Researchers at the Gwangju Institute of Science and Technology (GIST), led by Professor Jeon Hae Gon from the AI Graduate School, have developed an artificial intelligence (AI) algorithm that predicts pedestrian paths by mimicking human thought processes using large language model (LLM) technology. This could be applied to pedestrian avoidance technologies in autonomous driving systems that need to ensure pedestrian safety, as well as in the field of service robots.
Jeon said, “This research achievement has significant academic implications as it shows that the LLM can simulate human thought processes, infer social relationships, learn human behavior dynamics, and predict future actions. If the LLM can go beyond text to make physical dynamic inferences, it will expedite the expansion and practical application of Artificial General Intelligence (AGI).”
So far, methodologies for predicting pedestrian future paths with AI have used mathematical and statistical methods to model pedestrian positions, predicting possible paths and final destinations. This method, which predicts the most likely position using only numbers, has its limitations in representing human thought.
The research team developed a technology that predicts future pedestrian plans much more similarly to human thought. They integrated the vast amount of knowledge possessed by the LLM to analyze the current state of the pedestrians and their social relationships with surrounding people in a human-like manner.
The LLM, well known as Chat GPT, is a type of AI. It is a deep learning-based model equipped with the ability to understand and generate human language after learning a vast amount of text data.
In this study, the research team utilized the high level of language understanding and generation capabilities possessed by the LLM. Through this, they developed an AI capable of human cognition and social reasoning. It was able to predict the walking direction and destination, form groups of pedestrians, avoid potential collisions, and make preliminary and subsequent arrangements.
Unlike the existing methodology, which uses only numbers to determine why AI predicted a certain behavior, a major advantage of this study is that the language model can directly communicate the results of social reasoning conversationally.
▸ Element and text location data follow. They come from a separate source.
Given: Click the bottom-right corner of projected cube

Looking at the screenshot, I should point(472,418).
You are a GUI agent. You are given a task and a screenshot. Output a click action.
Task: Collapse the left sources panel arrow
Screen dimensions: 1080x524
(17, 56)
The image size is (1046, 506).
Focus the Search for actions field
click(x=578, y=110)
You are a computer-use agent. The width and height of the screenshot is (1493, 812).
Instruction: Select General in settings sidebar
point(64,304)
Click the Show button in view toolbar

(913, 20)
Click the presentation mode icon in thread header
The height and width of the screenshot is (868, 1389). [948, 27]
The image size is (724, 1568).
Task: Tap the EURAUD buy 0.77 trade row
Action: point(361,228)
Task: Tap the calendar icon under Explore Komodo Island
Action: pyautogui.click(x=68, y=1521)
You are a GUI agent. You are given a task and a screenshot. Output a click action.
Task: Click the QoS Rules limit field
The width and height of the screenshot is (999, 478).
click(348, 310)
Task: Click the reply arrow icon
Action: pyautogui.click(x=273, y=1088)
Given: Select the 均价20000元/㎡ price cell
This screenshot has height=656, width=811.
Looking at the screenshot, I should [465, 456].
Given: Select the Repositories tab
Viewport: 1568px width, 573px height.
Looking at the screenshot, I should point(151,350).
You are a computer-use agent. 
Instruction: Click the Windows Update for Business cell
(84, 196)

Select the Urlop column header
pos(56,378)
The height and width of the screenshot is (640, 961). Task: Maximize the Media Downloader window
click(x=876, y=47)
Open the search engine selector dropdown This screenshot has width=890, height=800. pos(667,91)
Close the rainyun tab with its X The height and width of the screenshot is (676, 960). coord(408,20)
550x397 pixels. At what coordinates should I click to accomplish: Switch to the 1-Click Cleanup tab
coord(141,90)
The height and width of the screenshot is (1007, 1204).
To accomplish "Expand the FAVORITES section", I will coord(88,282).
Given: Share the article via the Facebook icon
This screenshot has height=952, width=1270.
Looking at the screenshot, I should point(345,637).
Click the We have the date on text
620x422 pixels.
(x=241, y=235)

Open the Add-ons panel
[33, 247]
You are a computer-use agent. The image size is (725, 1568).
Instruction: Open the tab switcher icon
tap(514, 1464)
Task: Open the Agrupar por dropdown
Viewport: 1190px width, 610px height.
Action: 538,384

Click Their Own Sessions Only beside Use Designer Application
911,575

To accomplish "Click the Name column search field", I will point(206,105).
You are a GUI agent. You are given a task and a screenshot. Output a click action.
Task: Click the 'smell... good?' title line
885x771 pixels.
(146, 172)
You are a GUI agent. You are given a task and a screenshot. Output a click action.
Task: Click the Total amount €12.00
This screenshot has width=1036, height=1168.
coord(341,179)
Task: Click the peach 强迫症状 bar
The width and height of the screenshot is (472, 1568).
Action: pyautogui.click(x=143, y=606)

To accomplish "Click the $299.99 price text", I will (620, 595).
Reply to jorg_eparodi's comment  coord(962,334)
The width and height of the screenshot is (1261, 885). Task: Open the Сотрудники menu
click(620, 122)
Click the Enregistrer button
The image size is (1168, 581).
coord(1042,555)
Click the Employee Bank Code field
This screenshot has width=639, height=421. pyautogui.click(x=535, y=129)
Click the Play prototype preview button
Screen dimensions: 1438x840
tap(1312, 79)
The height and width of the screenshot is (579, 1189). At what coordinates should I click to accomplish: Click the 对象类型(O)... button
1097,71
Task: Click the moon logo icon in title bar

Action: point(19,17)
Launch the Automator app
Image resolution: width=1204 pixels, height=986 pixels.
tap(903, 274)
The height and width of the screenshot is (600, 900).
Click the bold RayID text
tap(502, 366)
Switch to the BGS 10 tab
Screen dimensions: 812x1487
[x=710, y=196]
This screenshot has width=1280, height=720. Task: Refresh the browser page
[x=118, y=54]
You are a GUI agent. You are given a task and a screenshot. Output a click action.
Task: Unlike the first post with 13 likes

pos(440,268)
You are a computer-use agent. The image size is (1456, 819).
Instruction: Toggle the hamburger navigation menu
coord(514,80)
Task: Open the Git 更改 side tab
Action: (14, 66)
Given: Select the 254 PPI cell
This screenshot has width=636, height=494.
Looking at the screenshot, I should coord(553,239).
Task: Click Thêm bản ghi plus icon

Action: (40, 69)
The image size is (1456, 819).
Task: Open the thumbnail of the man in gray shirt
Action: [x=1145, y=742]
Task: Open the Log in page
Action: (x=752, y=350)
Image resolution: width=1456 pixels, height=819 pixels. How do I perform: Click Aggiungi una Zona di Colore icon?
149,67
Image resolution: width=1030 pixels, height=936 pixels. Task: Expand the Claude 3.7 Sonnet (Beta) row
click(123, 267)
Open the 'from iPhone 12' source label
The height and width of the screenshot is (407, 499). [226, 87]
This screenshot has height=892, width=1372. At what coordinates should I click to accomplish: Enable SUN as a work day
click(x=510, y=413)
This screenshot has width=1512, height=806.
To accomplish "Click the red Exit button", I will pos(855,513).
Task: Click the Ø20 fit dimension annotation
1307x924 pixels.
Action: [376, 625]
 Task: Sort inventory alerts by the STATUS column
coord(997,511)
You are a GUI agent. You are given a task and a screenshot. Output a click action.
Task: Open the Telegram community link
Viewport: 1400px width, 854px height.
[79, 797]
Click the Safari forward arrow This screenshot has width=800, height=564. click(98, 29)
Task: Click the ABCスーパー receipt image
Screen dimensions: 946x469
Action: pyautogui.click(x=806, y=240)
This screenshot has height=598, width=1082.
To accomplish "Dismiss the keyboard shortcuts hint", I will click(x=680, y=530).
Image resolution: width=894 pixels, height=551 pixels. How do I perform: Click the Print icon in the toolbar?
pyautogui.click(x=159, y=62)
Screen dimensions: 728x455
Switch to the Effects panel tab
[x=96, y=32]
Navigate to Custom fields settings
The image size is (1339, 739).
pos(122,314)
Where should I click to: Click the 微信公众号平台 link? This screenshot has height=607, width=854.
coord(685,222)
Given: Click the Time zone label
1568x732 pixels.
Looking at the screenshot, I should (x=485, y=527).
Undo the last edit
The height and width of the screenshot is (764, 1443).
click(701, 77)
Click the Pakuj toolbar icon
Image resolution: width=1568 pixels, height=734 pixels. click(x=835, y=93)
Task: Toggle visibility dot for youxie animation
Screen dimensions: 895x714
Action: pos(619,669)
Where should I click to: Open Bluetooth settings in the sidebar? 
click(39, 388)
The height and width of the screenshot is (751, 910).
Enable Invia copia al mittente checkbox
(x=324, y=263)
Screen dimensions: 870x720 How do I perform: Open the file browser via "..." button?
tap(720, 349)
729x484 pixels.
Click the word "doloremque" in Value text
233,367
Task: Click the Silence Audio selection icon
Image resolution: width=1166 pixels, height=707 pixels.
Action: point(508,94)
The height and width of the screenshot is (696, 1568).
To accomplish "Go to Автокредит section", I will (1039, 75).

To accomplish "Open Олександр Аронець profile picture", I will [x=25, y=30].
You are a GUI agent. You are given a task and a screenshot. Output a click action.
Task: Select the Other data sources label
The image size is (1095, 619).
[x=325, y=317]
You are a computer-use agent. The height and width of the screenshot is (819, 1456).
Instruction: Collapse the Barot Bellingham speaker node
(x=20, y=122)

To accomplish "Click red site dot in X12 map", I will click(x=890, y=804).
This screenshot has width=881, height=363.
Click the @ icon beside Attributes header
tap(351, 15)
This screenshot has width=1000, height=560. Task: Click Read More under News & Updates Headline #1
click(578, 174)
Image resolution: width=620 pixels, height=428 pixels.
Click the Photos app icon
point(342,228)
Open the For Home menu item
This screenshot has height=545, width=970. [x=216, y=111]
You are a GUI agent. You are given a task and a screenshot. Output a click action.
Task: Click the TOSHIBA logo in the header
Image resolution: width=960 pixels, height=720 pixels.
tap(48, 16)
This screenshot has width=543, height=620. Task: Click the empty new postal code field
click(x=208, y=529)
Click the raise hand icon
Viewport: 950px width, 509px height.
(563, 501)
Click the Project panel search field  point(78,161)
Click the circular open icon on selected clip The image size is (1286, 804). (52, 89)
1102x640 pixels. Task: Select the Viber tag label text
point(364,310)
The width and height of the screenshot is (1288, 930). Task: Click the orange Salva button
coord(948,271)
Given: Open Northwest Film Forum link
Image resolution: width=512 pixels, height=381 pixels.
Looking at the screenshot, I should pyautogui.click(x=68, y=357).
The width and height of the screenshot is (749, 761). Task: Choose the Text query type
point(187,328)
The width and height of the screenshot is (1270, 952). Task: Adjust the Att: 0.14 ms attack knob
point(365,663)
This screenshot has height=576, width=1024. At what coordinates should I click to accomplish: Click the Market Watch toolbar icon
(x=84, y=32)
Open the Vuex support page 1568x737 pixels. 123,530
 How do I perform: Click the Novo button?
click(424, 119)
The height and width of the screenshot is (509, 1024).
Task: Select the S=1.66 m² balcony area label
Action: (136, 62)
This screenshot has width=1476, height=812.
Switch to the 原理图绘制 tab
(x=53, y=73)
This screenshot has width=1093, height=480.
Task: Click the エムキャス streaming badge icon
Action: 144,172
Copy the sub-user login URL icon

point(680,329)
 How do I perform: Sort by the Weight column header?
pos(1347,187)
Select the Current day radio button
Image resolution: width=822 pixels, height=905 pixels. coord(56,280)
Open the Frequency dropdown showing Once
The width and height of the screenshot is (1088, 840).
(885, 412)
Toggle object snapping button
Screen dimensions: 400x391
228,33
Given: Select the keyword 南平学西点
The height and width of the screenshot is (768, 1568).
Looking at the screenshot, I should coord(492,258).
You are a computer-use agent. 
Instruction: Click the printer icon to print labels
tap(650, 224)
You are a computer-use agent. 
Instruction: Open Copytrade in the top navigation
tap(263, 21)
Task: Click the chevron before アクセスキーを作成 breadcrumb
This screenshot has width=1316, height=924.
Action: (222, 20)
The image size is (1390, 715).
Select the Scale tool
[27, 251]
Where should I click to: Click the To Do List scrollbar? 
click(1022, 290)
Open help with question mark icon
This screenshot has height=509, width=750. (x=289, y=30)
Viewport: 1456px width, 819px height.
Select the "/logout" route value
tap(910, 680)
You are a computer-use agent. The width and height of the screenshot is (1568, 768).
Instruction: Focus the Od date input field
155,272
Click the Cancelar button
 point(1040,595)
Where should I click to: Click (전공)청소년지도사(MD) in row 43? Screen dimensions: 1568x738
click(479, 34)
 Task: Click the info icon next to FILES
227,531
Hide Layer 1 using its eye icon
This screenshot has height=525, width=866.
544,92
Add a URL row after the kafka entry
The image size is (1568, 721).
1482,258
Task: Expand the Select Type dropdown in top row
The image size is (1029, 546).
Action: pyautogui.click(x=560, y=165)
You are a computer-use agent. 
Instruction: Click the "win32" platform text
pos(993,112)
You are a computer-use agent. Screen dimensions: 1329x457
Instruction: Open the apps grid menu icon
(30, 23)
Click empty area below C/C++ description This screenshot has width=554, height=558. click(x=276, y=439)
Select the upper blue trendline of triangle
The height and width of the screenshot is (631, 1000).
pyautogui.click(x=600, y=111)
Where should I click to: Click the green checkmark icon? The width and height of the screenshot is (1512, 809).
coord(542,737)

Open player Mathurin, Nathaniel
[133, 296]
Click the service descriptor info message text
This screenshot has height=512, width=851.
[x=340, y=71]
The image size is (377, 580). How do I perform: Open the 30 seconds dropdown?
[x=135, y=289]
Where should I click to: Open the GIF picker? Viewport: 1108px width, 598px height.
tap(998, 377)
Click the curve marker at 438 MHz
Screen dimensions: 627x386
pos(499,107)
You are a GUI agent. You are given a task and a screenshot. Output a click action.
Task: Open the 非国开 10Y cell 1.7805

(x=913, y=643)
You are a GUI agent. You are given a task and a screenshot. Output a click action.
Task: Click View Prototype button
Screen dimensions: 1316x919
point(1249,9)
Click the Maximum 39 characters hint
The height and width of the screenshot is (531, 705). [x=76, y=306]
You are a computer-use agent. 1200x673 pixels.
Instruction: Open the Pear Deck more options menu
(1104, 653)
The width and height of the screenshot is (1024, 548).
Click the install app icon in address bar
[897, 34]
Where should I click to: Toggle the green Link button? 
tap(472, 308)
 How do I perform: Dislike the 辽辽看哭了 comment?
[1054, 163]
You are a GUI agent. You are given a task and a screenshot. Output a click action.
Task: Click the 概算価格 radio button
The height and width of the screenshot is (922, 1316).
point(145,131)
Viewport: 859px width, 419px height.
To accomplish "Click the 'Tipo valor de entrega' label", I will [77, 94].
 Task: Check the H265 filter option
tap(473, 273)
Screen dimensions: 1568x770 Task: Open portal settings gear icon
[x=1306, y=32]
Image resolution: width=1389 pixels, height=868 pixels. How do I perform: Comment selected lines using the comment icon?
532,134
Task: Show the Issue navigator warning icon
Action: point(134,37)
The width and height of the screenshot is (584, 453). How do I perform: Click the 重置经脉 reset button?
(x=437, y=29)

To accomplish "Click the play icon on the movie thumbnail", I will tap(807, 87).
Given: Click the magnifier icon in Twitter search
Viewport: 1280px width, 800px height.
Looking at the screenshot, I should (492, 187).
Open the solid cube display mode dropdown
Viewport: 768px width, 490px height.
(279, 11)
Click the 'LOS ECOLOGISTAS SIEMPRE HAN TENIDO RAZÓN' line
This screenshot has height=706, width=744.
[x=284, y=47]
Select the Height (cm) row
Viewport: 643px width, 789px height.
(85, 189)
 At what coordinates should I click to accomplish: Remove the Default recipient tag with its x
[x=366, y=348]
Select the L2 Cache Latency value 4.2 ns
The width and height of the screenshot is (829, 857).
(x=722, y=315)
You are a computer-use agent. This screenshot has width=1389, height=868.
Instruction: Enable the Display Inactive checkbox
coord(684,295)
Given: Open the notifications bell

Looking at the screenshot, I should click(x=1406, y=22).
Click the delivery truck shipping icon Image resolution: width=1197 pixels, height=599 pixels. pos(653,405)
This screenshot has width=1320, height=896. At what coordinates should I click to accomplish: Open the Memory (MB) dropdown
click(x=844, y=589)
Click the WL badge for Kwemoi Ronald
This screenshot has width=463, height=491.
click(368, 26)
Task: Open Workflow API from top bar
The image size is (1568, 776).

Furthermore, with the results of this study, the LLM has been able to predict human physical behavior dynamics directly, moving beyond the limitations of text. The language model, which recognizes the grammar and flow of writing as patterns, perceives each step of a pedestrian as a kind of pattern and predicts the next step.
With the results of this study, the AI’s understanding of dynamics, combined with instantaneous social reasoning in every situation humans face, is expected to think more like a human and predict the future similarly to human decision-making.
This study, led by Jeon and carried out by Ph.D. candidate Bae In Hwan, will be presented at the world’s top AI academic conference, CVPR, on June 19.